Wellness programs help companies improve employee morale, reduce absenteeism, and lower healthcare costs. They also enhance productivity and retention by showing that the organization values employee wellbeing which directly impacts overall business performance.
How to measure the effectiveness of Corporate Employee Wellness?
Organizations can measure program effectiveness using key metrics like employee participation rate, health risk assessment results, absenteeism levels, productivity scores, and employee satisfaction surveys. Tracking healthcare claims and comparing pre- and post-program data also helps measure ROI and overall impact.
Are there any budget-friendly Corporate Employee Wellness Programs?
Yes, companies can start small with initiatives like health webinars, stress management workshops, step challenges, mental health awareness sessions, or gym memberships. Partnering with platforms like Pazcare allows businesses to access comprehensive wellness benefits and health checkups at affordable rates.
What are the latest trends in Corporate Employee Wellness Programs?
The latest trends include mental health support through therapy access, gamified fitness challenges, hybrid wellness programs for remote employees, preventive health checkups, personalized wellness plans driven by AI, and integration of wearable tech for real-time health insights.
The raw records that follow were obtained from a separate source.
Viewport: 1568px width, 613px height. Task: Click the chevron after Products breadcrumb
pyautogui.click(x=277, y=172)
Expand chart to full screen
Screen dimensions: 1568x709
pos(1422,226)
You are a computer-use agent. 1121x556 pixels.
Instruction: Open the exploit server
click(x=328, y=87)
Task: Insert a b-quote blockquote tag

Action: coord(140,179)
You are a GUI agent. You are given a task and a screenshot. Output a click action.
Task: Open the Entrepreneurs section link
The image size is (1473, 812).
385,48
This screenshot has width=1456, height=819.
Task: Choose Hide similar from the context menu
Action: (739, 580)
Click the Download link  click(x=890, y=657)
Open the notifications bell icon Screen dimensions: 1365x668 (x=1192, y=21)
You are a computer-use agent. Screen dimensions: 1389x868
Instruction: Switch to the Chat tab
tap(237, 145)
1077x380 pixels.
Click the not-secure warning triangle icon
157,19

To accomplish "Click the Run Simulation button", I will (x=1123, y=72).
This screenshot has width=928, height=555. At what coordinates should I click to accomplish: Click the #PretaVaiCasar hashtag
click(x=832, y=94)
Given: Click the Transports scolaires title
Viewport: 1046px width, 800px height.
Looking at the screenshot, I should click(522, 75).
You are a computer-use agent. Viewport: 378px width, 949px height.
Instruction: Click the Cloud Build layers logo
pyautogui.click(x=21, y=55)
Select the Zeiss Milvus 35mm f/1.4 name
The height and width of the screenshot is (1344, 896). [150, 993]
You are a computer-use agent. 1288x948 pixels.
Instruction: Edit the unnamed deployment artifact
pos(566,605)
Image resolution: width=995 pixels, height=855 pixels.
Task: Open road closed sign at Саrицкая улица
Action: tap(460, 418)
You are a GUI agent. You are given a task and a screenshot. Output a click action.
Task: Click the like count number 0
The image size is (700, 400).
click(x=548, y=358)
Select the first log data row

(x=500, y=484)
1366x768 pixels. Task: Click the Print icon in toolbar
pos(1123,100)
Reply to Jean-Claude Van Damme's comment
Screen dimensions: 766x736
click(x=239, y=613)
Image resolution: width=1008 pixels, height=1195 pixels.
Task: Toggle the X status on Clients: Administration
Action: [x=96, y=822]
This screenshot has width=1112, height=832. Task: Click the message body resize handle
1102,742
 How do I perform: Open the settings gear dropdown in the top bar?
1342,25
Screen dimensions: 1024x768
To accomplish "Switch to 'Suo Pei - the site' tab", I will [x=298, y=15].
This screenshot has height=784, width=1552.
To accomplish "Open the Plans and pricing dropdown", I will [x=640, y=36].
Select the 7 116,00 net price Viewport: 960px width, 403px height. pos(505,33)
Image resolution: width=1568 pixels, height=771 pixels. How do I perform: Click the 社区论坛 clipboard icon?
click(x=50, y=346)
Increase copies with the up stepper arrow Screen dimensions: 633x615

How often should creative wellness sessions be held?
Monthly is a sustainable and effective cadence for most teams. A single session creates goodwill. Recurring sessions build culture. Rotating between different activities, origami one month, quilling the next, mandala drawing the following, keeps the novelty alive. Integrate these sessions into your annual wellness calendar alongside mental health check-ins and preventive health benefits touchpoints for maximum impact.
Can origami workshops be run remotely for distributed teams?
Absolutely. The Pazcare session was conducted entirely online, with participants folding along from their own homes and offices. The only requirement is paper, which almost everyone has to hand. Remote origami sessions carry a particular advantage: showing finished creations on camera creates genuine moments of shared pride and laughter that build connections across distributed teams.